```
<?php
/* Don't actually use this code! It's to demonstrate a concept. */
$public_key = '-----BEGIN PUBLIC KEY-----
MIIBIjANBgkqhkiG9w0BAQEFAAOCAQ8AMIIBCgKCAQEAyaTgTt53ph3p
5GHgwoGWwz5hRfWXSQA08NCOwe0FEgALWos9GCjNFCd723nCHxBtN1qd
74MSh/uN88JPIbwxKheDp4kxo4YMN5trPaF0e9G6Bj1N02HnanxFLW+g
mLbgYO/SZYfWF/M8yLBcu5Y1Ot0ZxDDDXS9wIQTtBE0ne3YbxgZJAZTU
5XqyQ1DxdzYyC5lF6yBaR5UQtCYTnXAApVRuUI2Sd6L1E2vl9bSBumZ5
IpNxkRnAwIMjeTJB/0AIELh0mE5vwdihOCbdV6alUyhKC1+1w/FW6HWc
p/JG1kKC8DPIidZ78Bbqv9YFzkAbNni5eSBOsXVBKG78Zsc8owIDAQAB
-----END PUBLIC KEY-----';
// The letter "A" repeated 246 times:
$msg = str_repeat('A', 246);
// Encrypt
$ciphertext = '';
$encrypted = openssl_public_encrypt($msg, $ciphertext, $public_key); // Note: Insecure padding mode by default
var_dump(bin2hex($ciphertext));
```

The above script fails. It will print out `string(0) ""` to your console. Now change the `246` to an integer between 1 and 245, and you'll be greeted with a string of 512 hex characters.
Some libraries work around this limitation by breaking the input message into distinct blocks and encrypting them separately, similar to [ECB mode](https://blog.filippo.io/the-ecb-penguin). Not only is this *very slow*, it's also dangerous.

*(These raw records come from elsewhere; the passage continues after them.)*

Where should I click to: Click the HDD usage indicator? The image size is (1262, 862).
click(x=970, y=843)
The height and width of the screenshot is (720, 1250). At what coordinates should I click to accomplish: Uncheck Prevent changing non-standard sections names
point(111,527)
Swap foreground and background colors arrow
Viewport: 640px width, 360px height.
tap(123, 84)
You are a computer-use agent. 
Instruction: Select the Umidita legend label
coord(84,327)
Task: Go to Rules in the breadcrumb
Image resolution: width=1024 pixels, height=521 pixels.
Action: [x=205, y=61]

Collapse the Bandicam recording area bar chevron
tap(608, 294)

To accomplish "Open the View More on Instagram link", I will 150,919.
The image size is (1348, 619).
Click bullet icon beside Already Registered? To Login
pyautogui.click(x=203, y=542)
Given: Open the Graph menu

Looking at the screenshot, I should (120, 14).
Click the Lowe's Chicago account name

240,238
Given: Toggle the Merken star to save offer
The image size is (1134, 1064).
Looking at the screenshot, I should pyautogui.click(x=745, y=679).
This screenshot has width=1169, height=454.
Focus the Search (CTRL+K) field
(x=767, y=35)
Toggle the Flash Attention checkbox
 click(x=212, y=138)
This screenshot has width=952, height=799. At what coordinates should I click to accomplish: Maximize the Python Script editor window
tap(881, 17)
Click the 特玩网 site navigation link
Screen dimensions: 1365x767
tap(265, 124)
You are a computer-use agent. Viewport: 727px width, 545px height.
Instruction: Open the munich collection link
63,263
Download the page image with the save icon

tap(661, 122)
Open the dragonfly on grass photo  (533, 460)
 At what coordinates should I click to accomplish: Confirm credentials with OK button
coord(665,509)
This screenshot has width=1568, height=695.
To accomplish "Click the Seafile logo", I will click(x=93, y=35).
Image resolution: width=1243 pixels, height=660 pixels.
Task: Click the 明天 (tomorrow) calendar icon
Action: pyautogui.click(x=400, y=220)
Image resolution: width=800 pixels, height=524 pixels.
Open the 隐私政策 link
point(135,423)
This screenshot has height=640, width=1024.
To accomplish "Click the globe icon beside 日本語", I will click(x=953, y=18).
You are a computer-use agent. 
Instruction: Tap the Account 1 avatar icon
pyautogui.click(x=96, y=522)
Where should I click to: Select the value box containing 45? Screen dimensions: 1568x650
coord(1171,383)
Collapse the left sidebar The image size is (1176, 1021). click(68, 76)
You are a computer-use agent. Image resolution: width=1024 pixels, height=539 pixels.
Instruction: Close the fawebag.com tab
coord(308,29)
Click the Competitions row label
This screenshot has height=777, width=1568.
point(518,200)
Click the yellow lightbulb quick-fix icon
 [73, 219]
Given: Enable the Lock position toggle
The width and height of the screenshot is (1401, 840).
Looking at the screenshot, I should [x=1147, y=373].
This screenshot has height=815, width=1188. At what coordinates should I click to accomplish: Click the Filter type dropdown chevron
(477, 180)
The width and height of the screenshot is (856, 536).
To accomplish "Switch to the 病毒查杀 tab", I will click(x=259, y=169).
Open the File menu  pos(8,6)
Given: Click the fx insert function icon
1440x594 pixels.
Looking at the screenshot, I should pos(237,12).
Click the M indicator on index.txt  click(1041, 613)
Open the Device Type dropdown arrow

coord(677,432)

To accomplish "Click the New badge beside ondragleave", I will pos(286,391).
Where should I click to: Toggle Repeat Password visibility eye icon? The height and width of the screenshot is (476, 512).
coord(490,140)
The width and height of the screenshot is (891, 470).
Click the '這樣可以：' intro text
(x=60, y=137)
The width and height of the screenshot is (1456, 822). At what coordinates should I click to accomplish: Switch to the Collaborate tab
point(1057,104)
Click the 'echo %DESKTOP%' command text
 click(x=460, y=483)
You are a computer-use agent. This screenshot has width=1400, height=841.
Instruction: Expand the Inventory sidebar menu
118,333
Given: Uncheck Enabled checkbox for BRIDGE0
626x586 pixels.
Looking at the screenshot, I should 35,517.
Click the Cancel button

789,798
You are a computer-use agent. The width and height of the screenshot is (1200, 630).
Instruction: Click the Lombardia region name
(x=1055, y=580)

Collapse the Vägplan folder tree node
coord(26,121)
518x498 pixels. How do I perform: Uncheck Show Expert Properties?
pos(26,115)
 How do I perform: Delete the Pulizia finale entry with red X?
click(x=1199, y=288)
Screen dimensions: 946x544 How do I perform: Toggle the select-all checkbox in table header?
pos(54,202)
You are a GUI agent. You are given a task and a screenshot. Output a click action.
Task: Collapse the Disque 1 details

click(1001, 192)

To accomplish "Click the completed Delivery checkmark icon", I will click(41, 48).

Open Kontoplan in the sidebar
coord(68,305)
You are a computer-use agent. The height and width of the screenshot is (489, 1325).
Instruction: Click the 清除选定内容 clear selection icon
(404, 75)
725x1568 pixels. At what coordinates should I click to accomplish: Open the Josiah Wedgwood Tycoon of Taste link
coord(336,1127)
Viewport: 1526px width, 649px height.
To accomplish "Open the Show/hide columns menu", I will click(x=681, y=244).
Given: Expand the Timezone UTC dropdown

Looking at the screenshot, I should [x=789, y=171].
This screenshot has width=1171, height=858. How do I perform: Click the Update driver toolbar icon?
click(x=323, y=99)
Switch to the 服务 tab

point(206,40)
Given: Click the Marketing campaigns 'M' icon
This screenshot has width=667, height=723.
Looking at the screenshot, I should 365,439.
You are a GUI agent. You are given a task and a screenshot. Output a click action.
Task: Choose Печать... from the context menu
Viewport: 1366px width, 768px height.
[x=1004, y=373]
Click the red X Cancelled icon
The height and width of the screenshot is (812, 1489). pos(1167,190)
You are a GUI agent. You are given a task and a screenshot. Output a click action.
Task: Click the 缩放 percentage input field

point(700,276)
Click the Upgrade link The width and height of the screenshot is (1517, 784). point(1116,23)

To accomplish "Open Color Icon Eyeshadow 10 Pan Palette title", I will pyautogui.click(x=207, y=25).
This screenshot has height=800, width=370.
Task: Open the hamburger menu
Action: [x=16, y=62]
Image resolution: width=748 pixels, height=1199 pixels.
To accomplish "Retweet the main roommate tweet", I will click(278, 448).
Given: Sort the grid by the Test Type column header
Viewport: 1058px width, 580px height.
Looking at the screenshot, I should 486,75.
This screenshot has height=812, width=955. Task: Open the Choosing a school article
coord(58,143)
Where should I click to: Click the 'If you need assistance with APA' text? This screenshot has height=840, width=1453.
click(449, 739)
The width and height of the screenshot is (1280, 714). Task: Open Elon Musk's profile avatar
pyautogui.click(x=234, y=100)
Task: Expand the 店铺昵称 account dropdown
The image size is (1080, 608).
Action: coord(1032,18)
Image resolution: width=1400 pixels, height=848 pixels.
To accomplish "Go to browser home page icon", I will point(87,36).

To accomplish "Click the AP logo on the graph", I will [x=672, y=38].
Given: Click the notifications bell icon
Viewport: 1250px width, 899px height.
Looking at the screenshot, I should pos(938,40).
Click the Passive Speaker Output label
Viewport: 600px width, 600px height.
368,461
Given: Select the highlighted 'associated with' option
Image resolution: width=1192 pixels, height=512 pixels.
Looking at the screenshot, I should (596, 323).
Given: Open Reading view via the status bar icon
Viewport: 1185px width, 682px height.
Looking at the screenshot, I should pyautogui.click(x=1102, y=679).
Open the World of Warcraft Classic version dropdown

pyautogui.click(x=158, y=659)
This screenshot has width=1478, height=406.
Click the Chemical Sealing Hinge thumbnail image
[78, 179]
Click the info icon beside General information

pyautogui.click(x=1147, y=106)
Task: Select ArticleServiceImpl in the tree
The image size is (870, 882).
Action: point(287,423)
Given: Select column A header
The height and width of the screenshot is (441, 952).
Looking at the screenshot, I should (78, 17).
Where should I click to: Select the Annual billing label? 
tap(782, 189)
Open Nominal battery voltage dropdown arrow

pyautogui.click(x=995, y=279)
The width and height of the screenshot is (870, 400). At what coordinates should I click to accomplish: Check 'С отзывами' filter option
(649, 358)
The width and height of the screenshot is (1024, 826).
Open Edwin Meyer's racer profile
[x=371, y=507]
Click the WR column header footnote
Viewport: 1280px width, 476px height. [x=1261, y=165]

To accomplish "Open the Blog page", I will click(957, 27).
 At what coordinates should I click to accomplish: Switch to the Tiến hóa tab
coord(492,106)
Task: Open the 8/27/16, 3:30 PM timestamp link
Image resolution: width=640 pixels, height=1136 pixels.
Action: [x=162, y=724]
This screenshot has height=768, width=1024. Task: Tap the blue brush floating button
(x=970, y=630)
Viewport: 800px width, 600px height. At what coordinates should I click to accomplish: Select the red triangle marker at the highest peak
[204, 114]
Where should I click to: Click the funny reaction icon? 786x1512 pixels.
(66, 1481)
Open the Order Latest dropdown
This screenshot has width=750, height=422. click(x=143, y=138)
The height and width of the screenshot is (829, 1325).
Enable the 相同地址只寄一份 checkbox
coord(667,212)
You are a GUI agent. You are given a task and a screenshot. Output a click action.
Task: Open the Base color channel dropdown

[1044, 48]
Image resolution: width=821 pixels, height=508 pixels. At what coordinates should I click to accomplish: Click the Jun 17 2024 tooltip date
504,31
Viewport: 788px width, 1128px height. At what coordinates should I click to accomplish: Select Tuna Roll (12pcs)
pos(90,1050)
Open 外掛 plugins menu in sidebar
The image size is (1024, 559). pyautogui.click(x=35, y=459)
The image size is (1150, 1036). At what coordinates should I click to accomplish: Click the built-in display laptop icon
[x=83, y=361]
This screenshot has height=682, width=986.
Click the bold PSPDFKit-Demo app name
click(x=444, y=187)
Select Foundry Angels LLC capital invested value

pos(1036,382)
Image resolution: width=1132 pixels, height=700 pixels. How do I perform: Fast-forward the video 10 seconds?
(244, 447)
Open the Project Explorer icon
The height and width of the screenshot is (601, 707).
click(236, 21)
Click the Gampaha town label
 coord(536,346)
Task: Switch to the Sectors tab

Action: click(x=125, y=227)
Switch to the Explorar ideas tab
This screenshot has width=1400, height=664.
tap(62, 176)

Since each block is encrypted separately, you can simply reorder ciphertext blocks and the changes will be reflected in the decrypted plaintext.
That's the danger of directly encrypting messages with RSA. There are other asymmetric cryptography algorithms that have their own security considerations, but generally, you want a hybrid cryptosystem.
**Hybrid encryption** involves encrypting each message with symmetric cryptography (e.g. AES-GCM), then encrypting the key asymmetric cryptography (rather than encrypting the message).
Since most symmetric encryption algorithms call for, at most, 256-bit keys (which is 32 bytes, far below the maximum 245 byte message that 2048-bit RSA allows), this tends to work out better for security *and* performance.
See, for example, [Zend\Crypt's Hybrid encryption documentation](https://github.com/zendframework/zend-crypt/blob/d67dd451489583966bd606b321fdf43ebddcb580/docs/book/hybrid.md).
#### What algorithms should developers use?
Avoid RSA, [unless you absolutely must support it](https://paragonie.com/blog/2018/04/protecting-rsa-based-protocols-against-adaptive-chosen-ciphertext-attacks).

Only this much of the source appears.